Now that Windows 10 is up and running on the consumer market, it’s time to take a look at the Windows that came before — all the way to the first efforts in the 1980s. And by “take a look” we really mean “launch the OS and play with it when we’re bored.”
So let’s blast you back to the past. Specifically, all the way back to Windows 1.01, which was released in 1985. While later versions of Windows handily blew the earlier efforts away, Windows 1 created a vital baseline for the company and included a surprising number of features that modern-day Windows users are likely to recognize.
How do you take this trip down memory lane? Just follow our lead.
We hate to break this to you, but there’s no magic command that will instantly revert your new Windows 10 system to the first Windows OS just for fun. It would be a nice easter egg, but it just isn’t happening. The key to getting the old OS on your new computer is emulation.
With the power of modern online emulators, code craftsmen in charge of PCJS can emulate a surprisingly complete version of Windows 1.01. PCJS has emulated a computer with an Intel 8088 CPU running at a whopping 4.77MHz, with 256KB of RAM, and CGA graphics.
Pretty sweet hardware, right? Hold on to your butts — we’re about to get retro.
Logging onto the past
So, how do you get the emulation for Windows 1.01? Visit this PCJS website link.
Keep in mind your browser will emulate a new instance of Windows every time you open the website. You can play for hours with various applications, but nothing you do will ever be saved. Don’t try typing up an essay on the old-time Text program for giggles. You can’t actually save and send it anywhere.
What can you do with early Windows?
You may be surprised by how feature-complete the first version of Windows was. There’s a number of basic applications, such as a calculator, a clock, a calendar, and so on. If you want to try typing you can open one of the text programs (some show fun little exercises in how the programs can be used – possibly from the original OS?) and start typing away. Certain keystroke actions will be a bit different than the modern version, and remember, you can’t save what you write.
If you want to try more advanced options, head over to the early version of Paint and mess around, then visit some of the complex files that the emulation has included. Pit your wits against Reversi, mess around with Terminal, and experience the timeless sensation of being notified that no printer is connected to your computer.
Also, pay attention to the buttons at the edge of the emulation, which allow for other advanced tinkering. You can lock your mouse, visit various drivers, halt processes, and reset to a command prompt mode if you want to. We probably don’t need to tell you what “ESC” and “CTRL-C” and those other buttons do.

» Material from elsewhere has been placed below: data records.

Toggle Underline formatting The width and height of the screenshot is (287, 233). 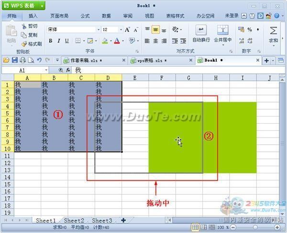(66, 41)
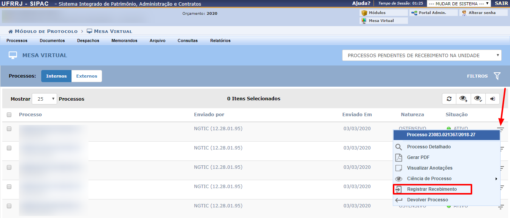Choose Devolver Processo from the context menu

[x=427, y=200]
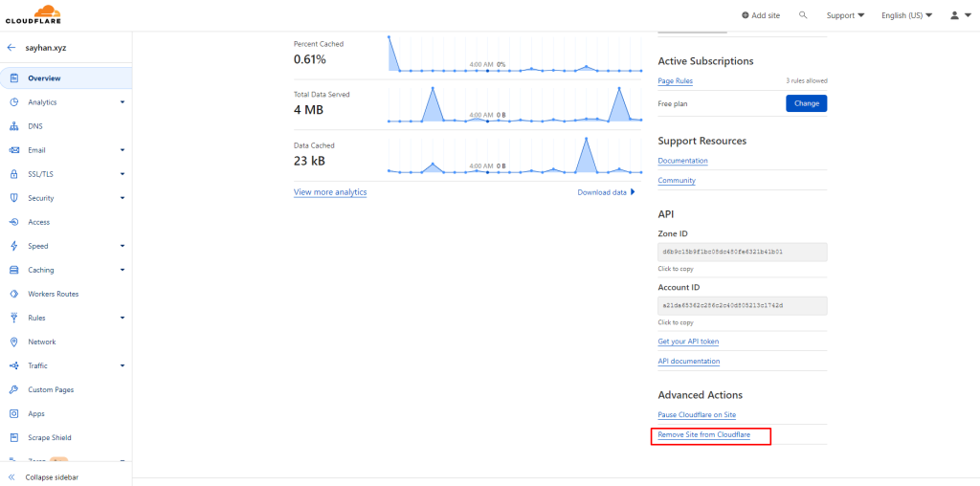Select the SSL/TLS lock icon
The image size is (980, 486).
tap(14, 174)
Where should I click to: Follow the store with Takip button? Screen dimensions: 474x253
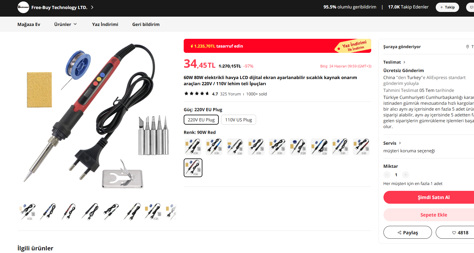click(447, 7)
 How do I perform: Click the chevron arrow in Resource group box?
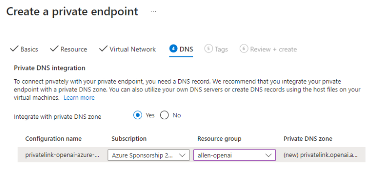[269, 155]
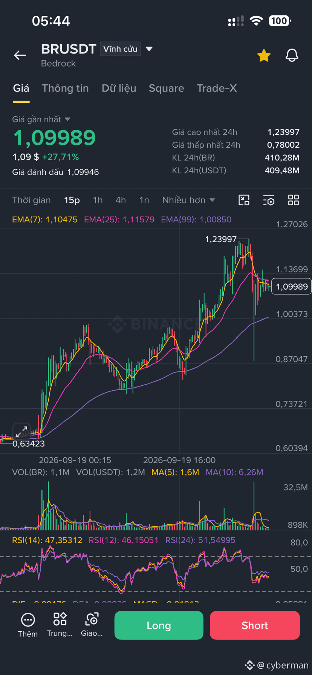Switch to the Thông tin tab
Viewport: 312px width, 675px height.
coord(65,88)
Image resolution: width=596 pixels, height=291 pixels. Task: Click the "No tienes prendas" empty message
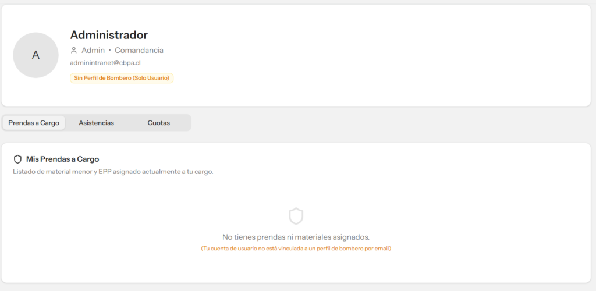pos(296,237)
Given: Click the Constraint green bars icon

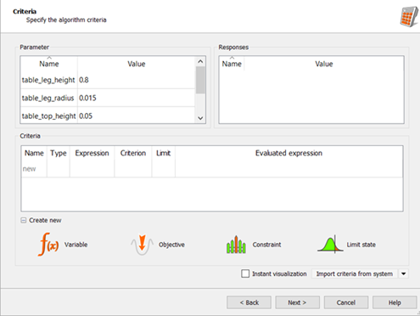Looking at the screenshot, I should tap(236, 245).
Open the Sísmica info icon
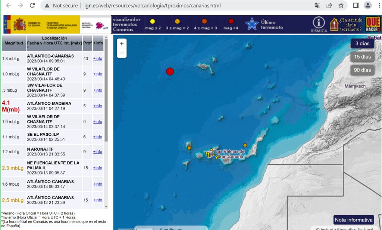This screenshot has height=230, width=382. [319, 23]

More website emulation choices
Because of various copyright and licensing concerns, emulating Windows OS is done as a research-based project or educational experiment firmly in the personal, nonprofit sector to avoid ruffling Microsoft’s feathers. That being said, you can find emulators for some other versions of Windows if you are curious. Here’s one you can start for Windows 95. That version was a huge upgrade over Windows 3. And here’s one for the madness that was Windows 93. Oh, what, you don’t remember that last one? How odd.
I want to keep this forever
Whoa, slow down there. It doesn’t matter if you are George R. R. Martin or some sort of hipster singularity, replacing a modern OS with an older version isn’t an easy task.
However, you can download the emulator files from organizations like PCJS and even the original Windows 1.01 installation disks if you really want. Tinker with these as much as you want, but you are unlikely to install a version of early Windows as stable as the website emulators.